Spratt and colleagues performed their analysis using information from five randomized phase 3 NRG Oncology trials that included men who received radiotherapy with or without ADT.
Researchers digitized pretreatment biopsy slides and compiled patient data and clinical data from four trials to create a training set to develop the AI-derived predictive biomarker, with the goal of predicting distant metastasis.
They developed a multimodal deep learning architecture to learn from the clinicopathologic and digital imaging histopathology data and identify variations in outcomes between treatment groups.
An independent biostatistician performed validation using data from the fifth trial — NRG/RTOG 9408 — which included men randomly assigned to radiotherapy with or without 4 months of ADT.
Median follow-up in the training cohort (n = 3,935) was 13.6 years (interquartile range, 10.2-17.7). Median follow-up in the validation cohort (n = 1,719) was 17.6 years (interquartile range, 15-19.7).
Model scores in the validation set showed the majority (63%) of men would be predicted to derive no benefit from the addition of ADT to radiotherapy.
“Many people will say, ‘What is in this model?” Spratt said. “Most of it comes from the digital histopathology imagery. Tumor grade or Gleason primary or secondary combined scores contribute very little to this model, likely because the relevant biological and predictive nature is captured in the digital histopathology imagery.”
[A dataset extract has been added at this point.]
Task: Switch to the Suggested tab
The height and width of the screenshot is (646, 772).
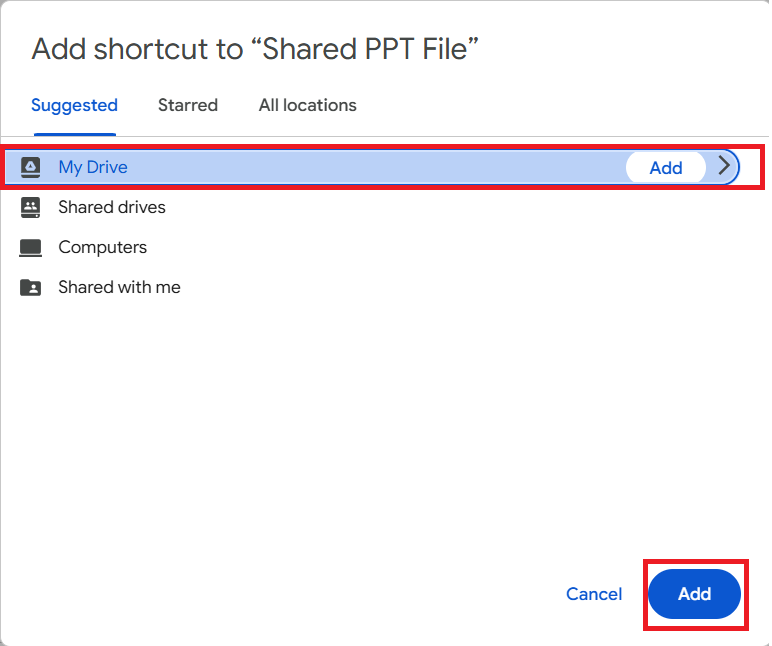Action: pyautogui.click(x=74, y=105)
Independent validation showed a substantial reduction of 15-year distant metastasis with the addition of ADT to radiotherapy in the biomarker-positive group (HR = 0.33; 95% CI, 0.19-0.57). However, researchers reported no benefit in the biomarker-negative group (HR = 1; 95% CI, 0.63-1.56). The biomarker-treatment interaction reached statistical significance (P = .0021).
Competing-risk analysis showed a nearly 10 percentage point absolute reduction in cumulative incidence of distant metastasis at 15 years with ADT vs. without in the biomarker-positive group (15.2% vs. 5.4%), but results showed no absolute reduction in the biomarker negative group with ADT vs. without (6.1% vs. 6.5%).
“As this gets clinically deployed, we will have a tool that should be relatively easy to gain access to,” Spratt told Healio. “Every patient should have pathology slides. They don’t need any special treatment and no special analysis is required. It’s basically digitizing the slides and running them through a computational model. It’s the difference between having a result in a few days vs. 3 to 4 weeks if you send tissue out.”
Spratt said he hopes his institution will be a pilot site for clinical use of this biomarker later this year.